Community efforts to attract and retain workers of the future.


COLUMBIA, Mo. – The availability of good jobs is critical for attracting new residents to a community, encouraging former residents to return and convincing current residents to stay. But jobs alone are not enough anymore. Creating a vibrant community with desirable amenities is increasingly essential to attracting jobs and workers who can fill them, says Rob Russell, director of University of Missouri Extension’s labor and workforce development program.

“The world has changed, and there’s more competition for workers, particularly people with desirable skills,” Russell said. “It’s not enough for a community to just provide jobs. We also have to also create places and provide a quality of life that skilled workers desire if our communities want to have a workforce to help them prosper in the 21st century.”
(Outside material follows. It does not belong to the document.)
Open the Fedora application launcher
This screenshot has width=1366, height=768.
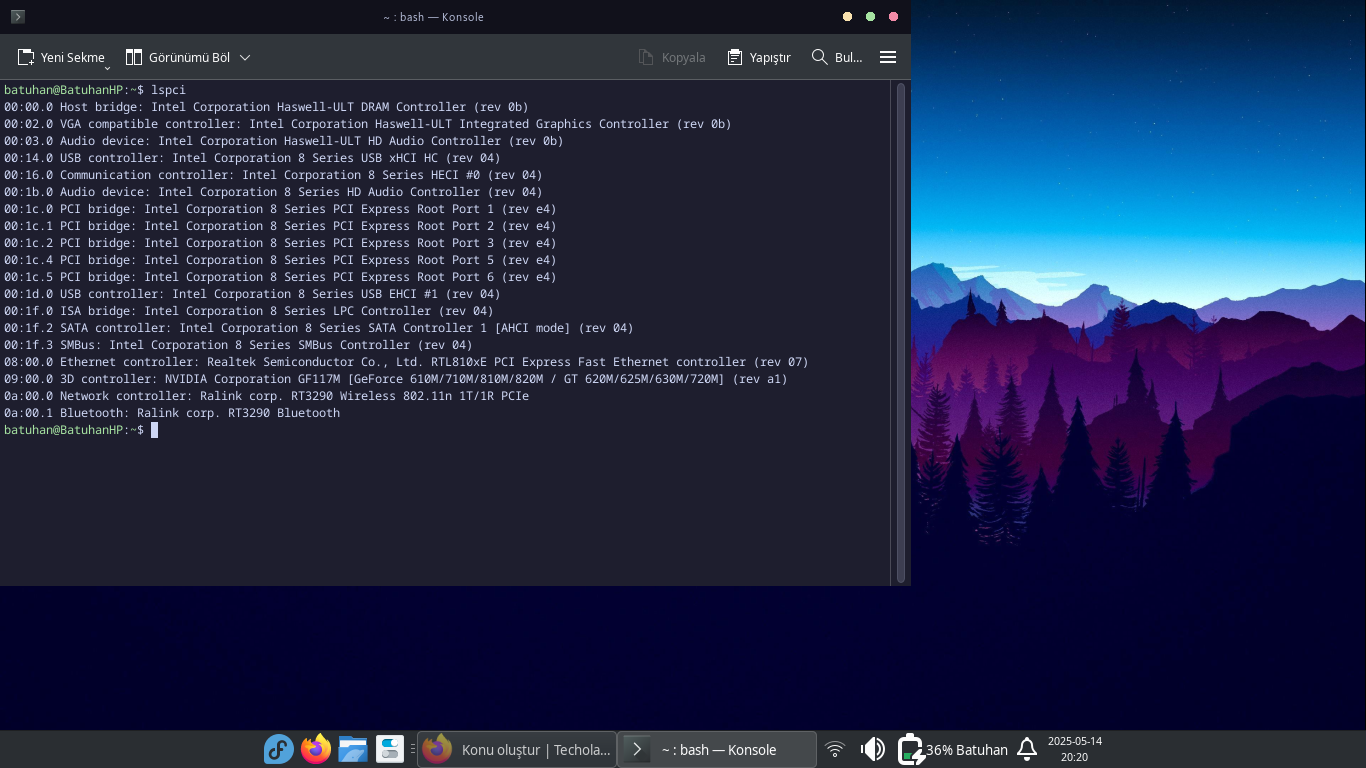pos(278,749)
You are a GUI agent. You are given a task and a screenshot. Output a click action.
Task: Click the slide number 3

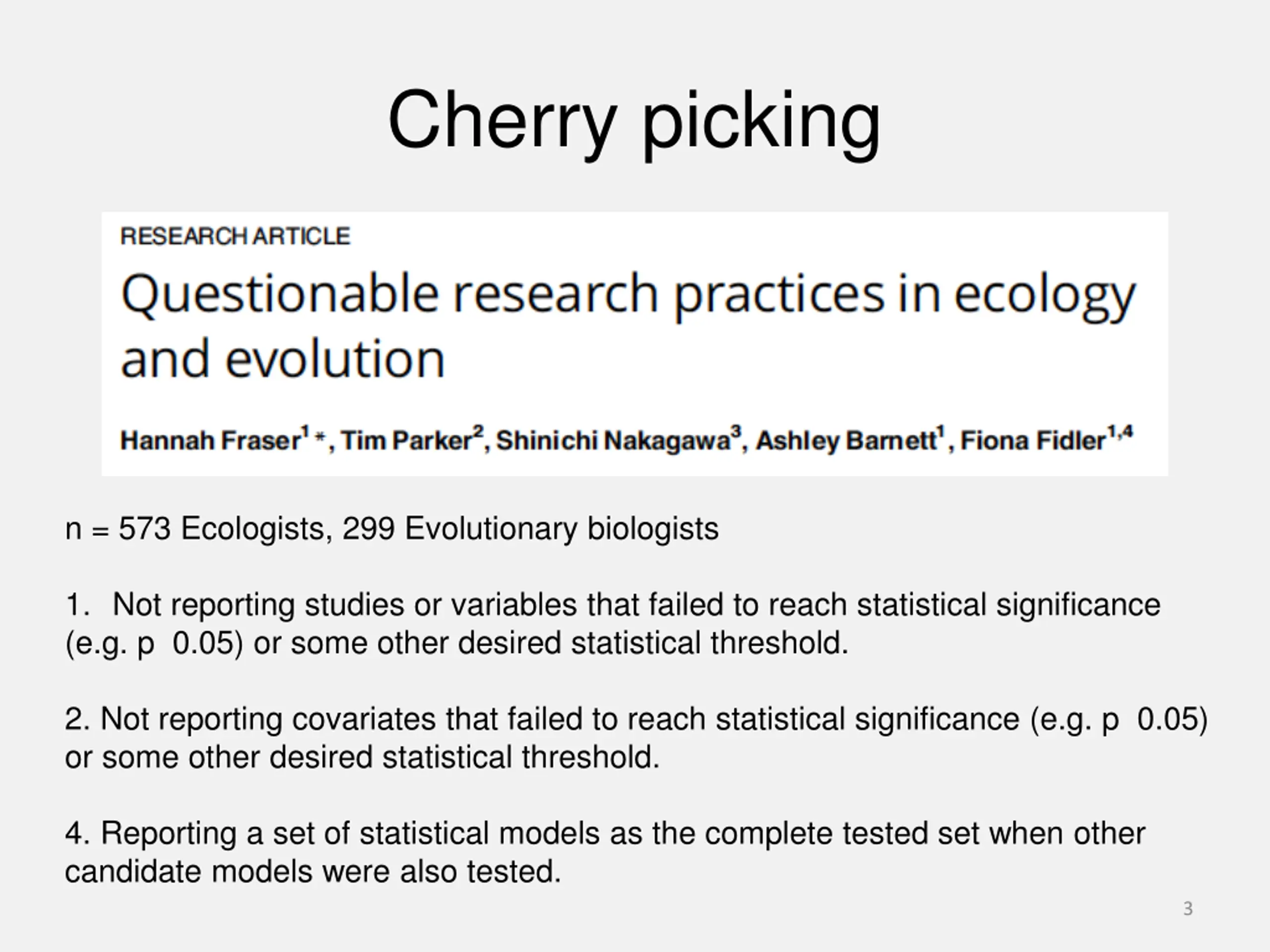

Russell and MU Extension labor and workforce development program specialist Mark C. White discussed placemaking as part of broader community efforts to create attractive places for people to live and work at the Missouri Humanities Council Symposium on The Future of Work in April.

Placemaking is an approach to the design, management and development of public spaces and local amenities that helps leverage unique assets to promote vibrant communities, Russell explained.

Over the past decade, quality of life has become a top concern in corporate site selection. In a 2020 survey of corporate executives by Area Development magazine, 85% of respondents ranked quality of life as an important or very important factor in site location decisions, on par with more traditional concerns such as the availability of skilled labor and highway access. Many of today’s workers prioritize lifestyle in deciding where to pursue jobs and professional opportunities.

“For many communities, this means that marketing and investing in their quality-of-life amenities represents a key part of their economic and workforce development efforts,” White said. “Given that trend, communities have to work to make themselves a preferred destination. How do we build the kinds of communities people want to stay in or move to?”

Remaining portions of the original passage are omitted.